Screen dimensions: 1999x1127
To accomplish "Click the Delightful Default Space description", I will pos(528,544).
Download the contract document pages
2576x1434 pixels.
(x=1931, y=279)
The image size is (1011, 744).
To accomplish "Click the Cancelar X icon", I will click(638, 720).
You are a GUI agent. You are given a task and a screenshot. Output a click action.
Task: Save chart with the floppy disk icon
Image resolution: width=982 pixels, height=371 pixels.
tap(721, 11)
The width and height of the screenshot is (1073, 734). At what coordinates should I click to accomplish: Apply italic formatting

───

Turn every row above into a JSON list of strings, with one string per line and any blank lines left out.

[
  "Screen dimensions: 1999x1127",
  "To accomplish \"Click the Delightful Default Space description\", I will pos(528,544).",
  "Download the contract document pages",
  "2576x1434 pixels.",
  "(x=1931, y=279)",
  "The image size is (1011, 744).",
  "To accomplish \"Click the Cancelar X icon\", I will click(638, 720).",
  "You are a GUI agent. You are given a task and a screenshot. Output a click action.",
  "Task: Save chart with the floppy disk icon",
  "Image resolution: width=982 pixels, height=371 pixels.",
  "tap(721, 11)",
  "The width and height of the screenshot is (1073, 734). At what coordinates should I click to accomplish: Apply italic formatting"
]